Miami Makes Amazon's Short List for New Headquarters
The good news? Miami was selected from among 238 applicants for Amazon’s short list of potential sites for its second headquarters. The bad news? So were 19 other cities.
Amazon recently released the list of cities in the United States and Canada that it is considering as possible sites for its second headquarters. Its first headquarters is in Seattle. In September, Amazon issued a request for proposals (RFP) seeking bids for its new headquarters. The company said it is seeking an international hub with strong educational institutions and high quality of life that can support as many as 50,000 future employees. The company projects that it may need as many as 8 million square feet of space to house its new offices. In the RFP, Amazon said that its presence in Seattle had contributed roughly $38 billion to the city's economy over six years.
In response to the RFP, officials from South Florida decided to join forces in the effort, offering eight potential sites in Palm Beach, Broward, and Miami-Dade counties. The sites identified in the RFP response have not been made public due to confidentiality. In the proposal, officials planned to feature South Florida’s warm and sunny climate as an inviting contrast to Seattle’s cool and damp climate. They also planned to tout the region’s transportation options, including its three airports and the soon-to-open Brightline commuter train that will serve Miami, Fort Lauderdale, West Palm Beach, and eventually Orlando.
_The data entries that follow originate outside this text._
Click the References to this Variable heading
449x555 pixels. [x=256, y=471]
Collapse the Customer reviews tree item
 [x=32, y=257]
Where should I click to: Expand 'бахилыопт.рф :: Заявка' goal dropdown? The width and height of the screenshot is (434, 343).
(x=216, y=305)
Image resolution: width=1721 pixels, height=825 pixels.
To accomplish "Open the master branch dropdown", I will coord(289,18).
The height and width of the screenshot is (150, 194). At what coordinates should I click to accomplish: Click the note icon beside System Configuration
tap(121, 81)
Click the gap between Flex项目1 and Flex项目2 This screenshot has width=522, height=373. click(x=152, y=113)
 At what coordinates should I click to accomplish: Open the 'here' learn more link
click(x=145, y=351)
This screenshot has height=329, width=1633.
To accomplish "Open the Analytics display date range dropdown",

The City of Doral decided to submit its own proposal, offering Amazon 47 acres in its downtown area for the first phase of the HQ2 expansion. Future growth space for the project would include part of the 250-acre White golf course, which Codina and Lennar Homes bought in 2016 and had earmarked to use for single-family home development.
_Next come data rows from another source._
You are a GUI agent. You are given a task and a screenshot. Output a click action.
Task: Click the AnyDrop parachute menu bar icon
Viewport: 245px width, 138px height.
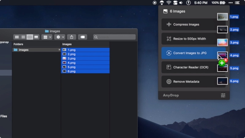[x=161, y=3]
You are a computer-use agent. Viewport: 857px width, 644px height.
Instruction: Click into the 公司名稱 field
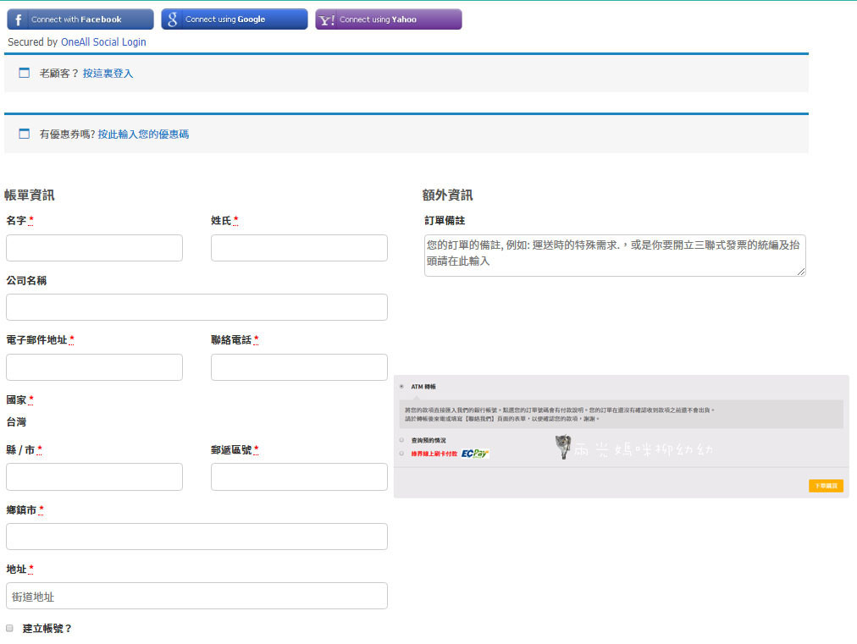[196, 307]
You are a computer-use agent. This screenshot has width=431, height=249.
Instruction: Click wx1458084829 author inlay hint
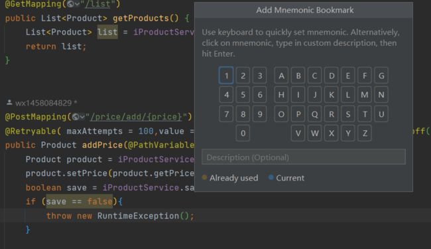(x=43, y=103)
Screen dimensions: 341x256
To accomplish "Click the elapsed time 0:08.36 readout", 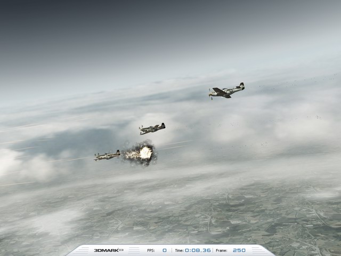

Bob Swindell, president of the Greater Fort Lauderdale Alliance, told the Sun-Sentinel Amazon’s selection of the region in its Top 20 is a “huge validation” as a prime site for headquarters and technology companies. The region already has many top headquarters companies including AutoNation, Citrix Systems, Ultimate Software, Office Depot, ADT security, Carnival Corp., and Ryder System.
While taxes and incentives may play a part in Amazon’s decision, “talent is going to be the biggest driver,” Swindell said. “Recruiting to South Florida is going to be pretty easy.”
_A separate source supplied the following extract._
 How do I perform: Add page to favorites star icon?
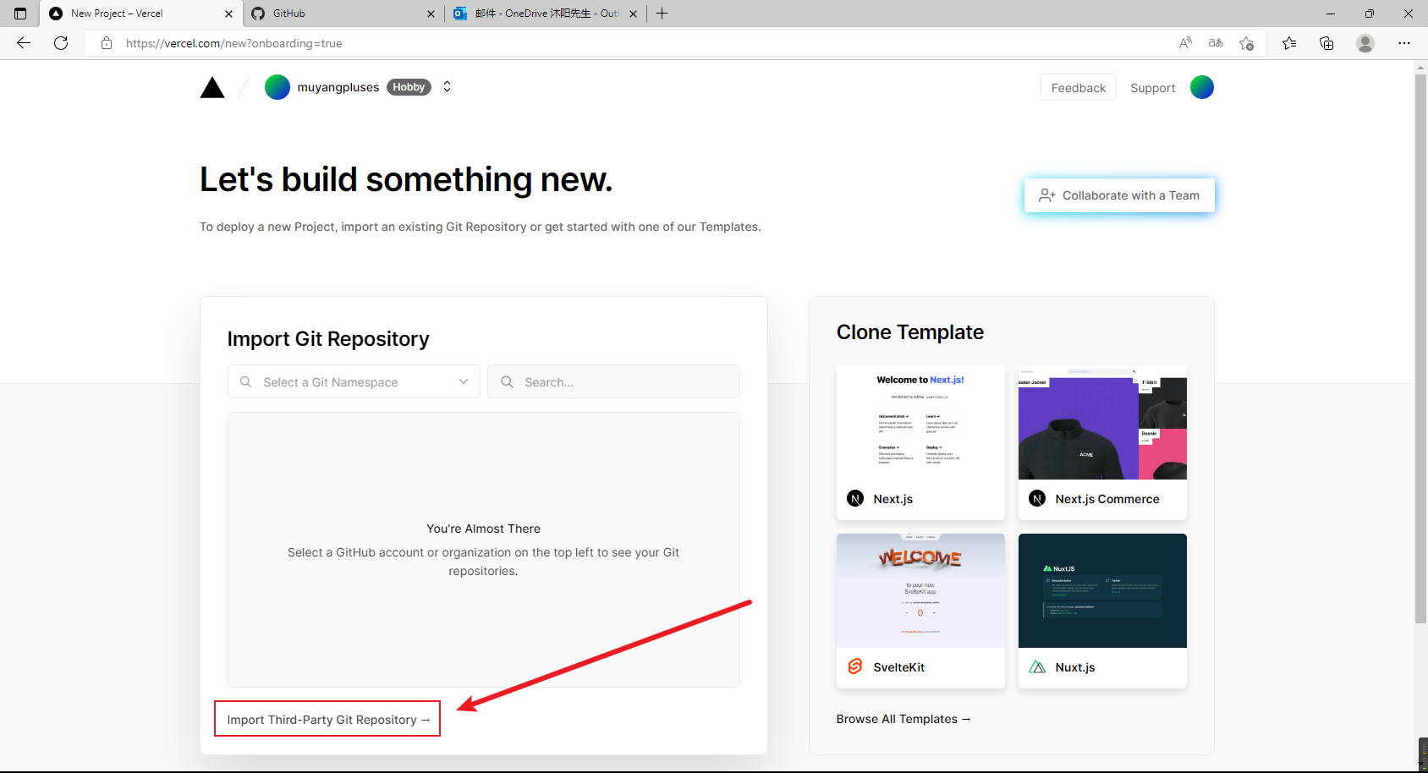point(1246,43)
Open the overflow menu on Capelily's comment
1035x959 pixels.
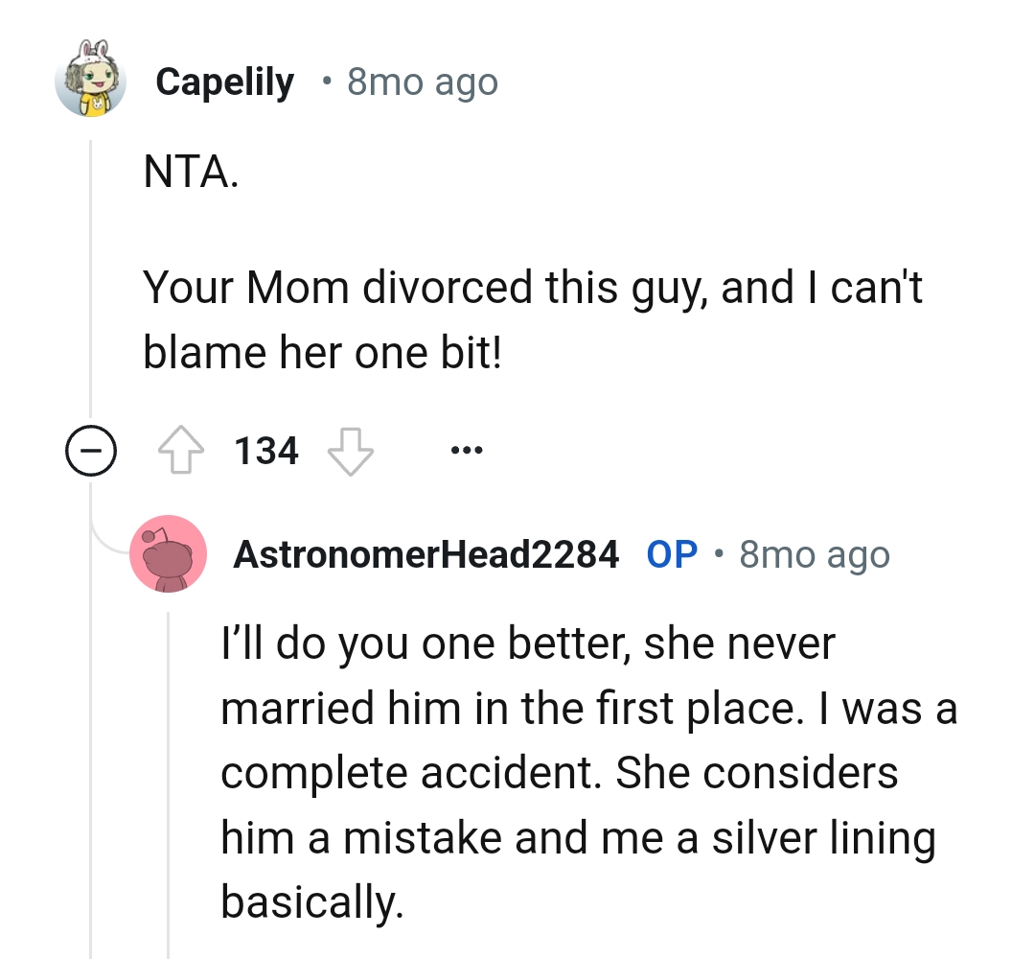467,449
In addition to Miami, other cities on the short list include Atlanta, Austin, Boston, Chicago, Columbus (Ohio), Dallas, Denver, Indianapolis, Los Angeles, Montgomery County (Maryland), Nashville, Newark, New York, Northern Virginia, Philadelphia, Pittsburgh, Raleigh (North Carolina), Toronto, and Washington, D.C.
Amazon said it now expects to hold discussions with the short-listed metro areas, but did not say when a final decision would be made.
One Miami neighborhood that has been named as a potential site for the headquarters is Overtown. Available land and its proximity to the new Brightline Miami Central Station were cited as factors. Overtown is also where David Beckham has plans to build a Major League Soccer Stadium.
Residents, however, are balking at suggestions of bringing to the headquarters to the neighborhood, fearing the type of gentrification and displacement of residents they’ve seen in the past.